[OpenAFS] building swig based interfaces

Gémes Géza geza@kzsdabas.hu
Sun, 01 Sep 2013 14:57:52 +0200


Hi,
> On 9/1/2013 6:27 AM, Gémes Géza wrote:
>> Hi,
>>
>> I've decided to start a project for building a swig based python
>> interface for afs commands/functions. The advantage is that a swig
>> interface can be further used for creating interfaces for other
>> languages. Currently I know about only one limited python-afs interface
>> which calls the afs binary commands instead of implementing an interface
>> to the C code (https://github.com/openafs-contrib/afspy). On the other
>> hand the (to my knowledge) only interface: AFSPerl
>> (http://cpansearch.perl.org/src/NOG/AFS-2.6.3/) uses suboptimal
>> interfaces making it incompatible with 1.6.x and 64 bit
>> (https://lists.openafs.org/pipermail/openafs-info/2012-September/038684.html).
>>
>> So if you can give me some pointers about where should I look in the
>> openafs source for the declaration of different functions?
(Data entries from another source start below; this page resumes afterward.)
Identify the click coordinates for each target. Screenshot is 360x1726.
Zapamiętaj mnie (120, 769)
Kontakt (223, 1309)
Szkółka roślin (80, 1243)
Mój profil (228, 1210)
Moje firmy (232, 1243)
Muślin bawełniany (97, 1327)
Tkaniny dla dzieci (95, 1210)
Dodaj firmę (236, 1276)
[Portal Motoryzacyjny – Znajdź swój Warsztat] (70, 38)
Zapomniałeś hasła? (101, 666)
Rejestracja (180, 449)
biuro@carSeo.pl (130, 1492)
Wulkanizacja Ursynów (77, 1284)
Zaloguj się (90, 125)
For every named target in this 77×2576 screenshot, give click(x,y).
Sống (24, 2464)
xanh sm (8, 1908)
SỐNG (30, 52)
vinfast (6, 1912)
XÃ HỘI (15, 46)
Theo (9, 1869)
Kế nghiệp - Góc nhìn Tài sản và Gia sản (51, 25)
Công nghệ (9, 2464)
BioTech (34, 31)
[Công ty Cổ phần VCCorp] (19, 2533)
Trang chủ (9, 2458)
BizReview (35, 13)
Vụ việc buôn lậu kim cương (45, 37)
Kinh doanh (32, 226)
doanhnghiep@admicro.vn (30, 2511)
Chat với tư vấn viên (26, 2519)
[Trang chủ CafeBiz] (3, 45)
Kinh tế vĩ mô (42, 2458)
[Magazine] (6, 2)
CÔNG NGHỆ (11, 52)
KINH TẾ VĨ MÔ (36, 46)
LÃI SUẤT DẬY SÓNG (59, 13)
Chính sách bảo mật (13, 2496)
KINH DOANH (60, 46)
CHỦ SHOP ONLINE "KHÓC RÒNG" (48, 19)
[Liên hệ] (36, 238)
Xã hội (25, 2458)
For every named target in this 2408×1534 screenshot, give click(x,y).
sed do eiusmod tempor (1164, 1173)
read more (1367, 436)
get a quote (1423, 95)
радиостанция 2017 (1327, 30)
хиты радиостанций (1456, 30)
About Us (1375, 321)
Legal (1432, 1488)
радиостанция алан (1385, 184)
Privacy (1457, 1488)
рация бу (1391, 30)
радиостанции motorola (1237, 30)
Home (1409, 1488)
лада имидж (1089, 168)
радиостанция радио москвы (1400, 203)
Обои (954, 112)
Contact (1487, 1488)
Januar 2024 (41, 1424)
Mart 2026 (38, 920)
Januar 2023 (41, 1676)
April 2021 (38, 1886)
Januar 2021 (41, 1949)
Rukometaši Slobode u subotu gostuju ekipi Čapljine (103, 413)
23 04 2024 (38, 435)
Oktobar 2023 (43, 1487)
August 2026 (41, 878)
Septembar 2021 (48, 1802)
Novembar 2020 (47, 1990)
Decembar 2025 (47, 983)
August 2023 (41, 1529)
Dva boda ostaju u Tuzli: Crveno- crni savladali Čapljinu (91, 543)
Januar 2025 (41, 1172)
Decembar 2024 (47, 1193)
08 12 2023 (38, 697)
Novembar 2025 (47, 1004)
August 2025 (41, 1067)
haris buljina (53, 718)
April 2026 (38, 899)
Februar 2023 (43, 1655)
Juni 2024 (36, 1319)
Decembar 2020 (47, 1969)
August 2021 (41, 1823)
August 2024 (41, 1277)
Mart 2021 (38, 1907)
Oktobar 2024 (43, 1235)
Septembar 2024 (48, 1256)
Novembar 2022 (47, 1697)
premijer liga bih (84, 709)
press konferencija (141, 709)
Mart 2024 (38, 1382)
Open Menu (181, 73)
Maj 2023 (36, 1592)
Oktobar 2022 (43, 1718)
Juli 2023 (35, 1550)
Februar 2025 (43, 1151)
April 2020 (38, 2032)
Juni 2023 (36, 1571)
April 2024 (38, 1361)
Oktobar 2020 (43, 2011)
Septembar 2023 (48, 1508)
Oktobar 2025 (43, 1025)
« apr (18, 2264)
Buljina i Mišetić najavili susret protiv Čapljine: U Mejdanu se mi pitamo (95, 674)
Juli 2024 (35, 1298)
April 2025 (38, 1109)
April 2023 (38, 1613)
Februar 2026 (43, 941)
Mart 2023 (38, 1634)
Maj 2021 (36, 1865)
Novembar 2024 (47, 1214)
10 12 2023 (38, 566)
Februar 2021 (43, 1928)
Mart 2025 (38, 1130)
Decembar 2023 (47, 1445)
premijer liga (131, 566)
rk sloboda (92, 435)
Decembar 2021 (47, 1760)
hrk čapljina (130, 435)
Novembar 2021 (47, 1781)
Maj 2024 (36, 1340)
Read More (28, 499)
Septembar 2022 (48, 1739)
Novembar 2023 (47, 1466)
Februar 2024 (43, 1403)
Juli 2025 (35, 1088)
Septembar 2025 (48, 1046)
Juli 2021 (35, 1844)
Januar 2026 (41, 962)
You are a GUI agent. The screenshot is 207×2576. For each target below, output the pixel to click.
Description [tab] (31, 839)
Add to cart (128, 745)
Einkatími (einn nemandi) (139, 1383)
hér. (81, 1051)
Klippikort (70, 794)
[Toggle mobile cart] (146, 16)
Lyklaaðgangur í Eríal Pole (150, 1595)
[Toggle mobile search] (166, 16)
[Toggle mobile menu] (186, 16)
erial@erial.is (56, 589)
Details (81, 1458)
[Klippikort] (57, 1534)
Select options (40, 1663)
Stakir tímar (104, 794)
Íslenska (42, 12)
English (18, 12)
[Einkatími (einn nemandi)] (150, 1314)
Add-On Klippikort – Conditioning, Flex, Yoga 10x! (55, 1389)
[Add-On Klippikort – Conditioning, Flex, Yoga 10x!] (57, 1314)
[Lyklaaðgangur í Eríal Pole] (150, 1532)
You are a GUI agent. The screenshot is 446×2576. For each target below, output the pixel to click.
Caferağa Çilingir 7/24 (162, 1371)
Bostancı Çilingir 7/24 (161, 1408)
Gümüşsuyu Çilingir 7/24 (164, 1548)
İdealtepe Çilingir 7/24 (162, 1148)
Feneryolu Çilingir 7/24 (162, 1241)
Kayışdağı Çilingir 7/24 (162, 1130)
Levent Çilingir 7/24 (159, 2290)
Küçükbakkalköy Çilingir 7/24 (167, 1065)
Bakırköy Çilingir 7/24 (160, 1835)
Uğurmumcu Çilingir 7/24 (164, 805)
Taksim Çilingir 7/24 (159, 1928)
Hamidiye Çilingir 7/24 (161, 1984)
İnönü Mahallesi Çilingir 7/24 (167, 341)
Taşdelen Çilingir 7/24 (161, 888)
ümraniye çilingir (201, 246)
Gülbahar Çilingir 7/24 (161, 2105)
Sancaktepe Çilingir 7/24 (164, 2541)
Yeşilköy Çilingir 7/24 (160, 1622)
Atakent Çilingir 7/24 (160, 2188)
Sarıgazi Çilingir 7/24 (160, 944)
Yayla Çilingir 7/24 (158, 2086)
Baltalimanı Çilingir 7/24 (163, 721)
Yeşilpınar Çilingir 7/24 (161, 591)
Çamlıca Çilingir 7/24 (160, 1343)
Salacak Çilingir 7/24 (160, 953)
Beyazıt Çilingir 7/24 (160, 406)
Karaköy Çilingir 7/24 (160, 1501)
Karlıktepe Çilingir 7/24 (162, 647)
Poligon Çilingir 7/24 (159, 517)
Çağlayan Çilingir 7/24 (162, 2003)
My first
>> guess would be the files in libadmin, but I'm probably wrong :-(
>>
>> Thank you in advance!
>>
>> Cheers
>>
>> Geza Gemes
> In theory you would be correct that libadmin would be the proper place
> to look.  libadmin provides a library interface to a subset of the
> various command sets and was used by IBM to build both the Java
> interface and the AFS Server Manager and User Manager applications on
> Windows.  Unfortunately, neither the Java classes nor the Manager tools
> have been well maintained during the OpenAFS era.  As libadmin had no
> consumers it too did not receive much attention and all of the bug fixes
> and functionality improvements which were added to the command line
> interfaces were not applied to libadmin.
>
> The PIC vs non-PIC library issues described in the 2012 mail thread
> apply to libadmin as well as the rest of the code base.   It is an
> architectural issue.  The perl-AFS for 1.4 as implemented simply could
> not work without PIC versions of all dependencies.  These are available
> in current 1.6 releases but not 1.4 releases.
>
> A broader set of long term problems for perl-AFS and any SWIG interface
> is the code called by the command line tools is not guaranteed to be
> thread safe nor are there any interfaces that are guaranteed to be
> stable across OpenAFS releases.  An additional problem is that if the
> language supports loading and unloading of modules, the OpenAFS RX
> library is not safe to unload as it cannot properly shutdown its worker
> threads and cleanup its global state information.
>
> The goal of a stable, thread safe set of bindings for Python, Perl,
> Java, and perhaps Ruby and Powershell is admirable one.  There are a
> couple of approaches that can be taken:
>
> 1. Start by defining the SWIG interface in terms of the functionality
>     that will be exposed to callers but implement it in terms of the
>     command line interfaces.   This will permit the language binding
>     to be reviewed and obtain real work use.
>
> 2. After the SWIG interface is considered stable begin to work on the
>     OpenAFS command line tools to refactor their sources into a thread
>     safe library that isolates the user interface (input, output,
>     error handling, logging) from the operational functions.
>
> 3. As each library is ready for use substitute the command line calls
>     with the C library functions while maintaining the stability of
>     the language specific binding.
>
> Another approach would be to back port all of the changes to the command
> line tools to libadmin but I do not believe that project would be
> worthwhile.  In order for the libraries to be maintained moving forward
> they have to be used within the OpenAFS source tree and that effectively
> means they must be used by the command line tools.
>
> I hope this is helpful.
>
> Jeffrey Altman
>
>
Sorry if it sounds nitpickering, but I want to be sure, I didn't 
misunderstood your idea.
In a nutshell your proposal for me is to design a swig interface around 
exec calls for the existing binaries (like bos, vos, fs, etc.)? And 
after having a stable interface try to modify the backend part of the 
interface, to call into the underlying code?